New Revision to the Guidance on Clinical Evaluation Reports
Updated Guidance on the Preparation of Clinical Evaluation Reports
The European Union recently released an updated guidance for the completion of Clinical Evaluation Reports (MEDDEV 2.7.1 Rev. 4, June 2016) entitled, Clinical Evaluation: A Guide for Manufacturers and Notified Bodies Under Directives 93/42/EEC and 90/385/EEC. This guidance updates Rev 3, which was issued in December 2009, and it is an attempt to provide a more proscriptive and rigorous approach to the content of the Clinical Evaluation Report. Throughout the document, it is expected that the manufacturer make explicit links between the Clinical Evaluation Report and supporting materials such as the Instructions for Use, and between the Clinical Evaluation Report and the Essential Requirements. Some of the more significant revisions include the following:
- A section was added to the Clinical Evaluation Report that defines the planning and scope of the evaluation.
- The guidance requires that, in the report, the manufacturer explicitly states the frequency at which their clinical evaluation report will be updated. This frequency should reflect the risk associated with the product.
- A section was added where the manufacturer must explicitly address how its device embodies the state of the art. In this section, manufacturers must describe the clinical condition the device is intended to address and the range of treatment options available. This section has its own literature search with predefined search strategy and literature appraisal criteria.

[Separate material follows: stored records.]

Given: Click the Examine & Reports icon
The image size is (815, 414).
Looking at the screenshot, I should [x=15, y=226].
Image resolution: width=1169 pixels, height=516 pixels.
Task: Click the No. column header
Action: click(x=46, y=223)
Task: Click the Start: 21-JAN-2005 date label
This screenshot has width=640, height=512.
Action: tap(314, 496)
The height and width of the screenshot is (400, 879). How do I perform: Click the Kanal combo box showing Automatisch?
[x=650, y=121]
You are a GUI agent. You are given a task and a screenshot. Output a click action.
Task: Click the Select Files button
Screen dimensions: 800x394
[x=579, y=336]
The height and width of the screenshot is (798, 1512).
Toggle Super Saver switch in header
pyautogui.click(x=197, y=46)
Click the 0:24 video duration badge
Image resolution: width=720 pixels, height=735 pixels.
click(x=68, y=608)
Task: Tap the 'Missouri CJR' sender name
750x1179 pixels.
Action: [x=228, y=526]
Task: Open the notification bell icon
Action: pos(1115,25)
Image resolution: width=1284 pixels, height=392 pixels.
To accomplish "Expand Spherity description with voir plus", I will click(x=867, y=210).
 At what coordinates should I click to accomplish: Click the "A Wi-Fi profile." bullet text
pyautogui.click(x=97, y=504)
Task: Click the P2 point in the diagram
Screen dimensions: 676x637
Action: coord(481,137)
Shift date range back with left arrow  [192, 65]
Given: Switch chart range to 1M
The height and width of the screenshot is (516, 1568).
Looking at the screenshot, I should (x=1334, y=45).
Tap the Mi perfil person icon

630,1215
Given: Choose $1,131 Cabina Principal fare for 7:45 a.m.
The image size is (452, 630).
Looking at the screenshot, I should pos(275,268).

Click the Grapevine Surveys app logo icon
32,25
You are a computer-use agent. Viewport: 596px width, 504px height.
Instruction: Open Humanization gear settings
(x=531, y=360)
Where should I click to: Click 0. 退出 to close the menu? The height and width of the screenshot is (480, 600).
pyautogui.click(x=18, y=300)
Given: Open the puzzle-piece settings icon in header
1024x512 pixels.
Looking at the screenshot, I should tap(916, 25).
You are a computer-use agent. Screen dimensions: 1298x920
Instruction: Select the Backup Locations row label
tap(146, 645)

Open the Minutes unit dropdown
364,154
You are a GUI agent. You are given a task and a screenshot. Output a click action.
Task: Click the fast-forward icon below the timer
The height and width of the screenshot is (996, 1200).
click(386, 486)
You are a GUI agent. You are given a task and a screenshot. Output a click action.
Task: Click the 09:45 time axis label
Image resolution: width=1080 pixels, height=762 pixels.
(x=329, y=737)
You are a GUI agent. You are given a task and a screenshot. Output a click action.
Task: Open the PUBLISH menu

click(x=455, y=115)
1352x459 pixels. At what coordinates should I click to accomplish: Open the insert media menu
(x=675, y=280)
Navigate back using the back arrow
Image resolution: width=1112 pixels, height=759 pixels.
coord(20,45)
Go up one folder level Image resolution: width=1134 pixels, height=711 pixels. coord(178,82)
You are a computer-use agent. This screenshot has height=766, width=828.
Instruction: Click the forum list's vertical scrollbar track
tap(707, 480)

- If a manufacturer claims equivalence to another device on the market, the revised guidance requires that it more extensively and explicitly demonstrates its device’s equivalence than what was previously required. Equivalence must be demonstrated not only for the technological components, but also for the entirety of the clinical indications and usages, including intended populations. Equivalence must be based on a single device. Note that equivalence in adult populations does not necessarily mean equivalence to pediatric populations.
- The guidance requires that manufacturers take a more expansive and critical approach to the appraisal of data quality. The guidance provides suggested expansions to the criteria for data quality appraisal.
- The guidance requires a more extensive discussion of the risk/benefit profile of the device.
The guidance provides a checklist against which manufacturers can review their clinical evaluation reports, prior to releasing their reports. It is highly recommended that manufacturers incorporate this checklist into their standard operating procedures for the preparation of clinical evaluation reports.
In addition, manufacturers must keep on file – but not necessarily submit – a specific document from each author and/or evaluator declaring their potential conflicts of interest. This declaration must include their spouses, significant others, immediate family, and/or additional adults for whom the author/evaluator is responsible.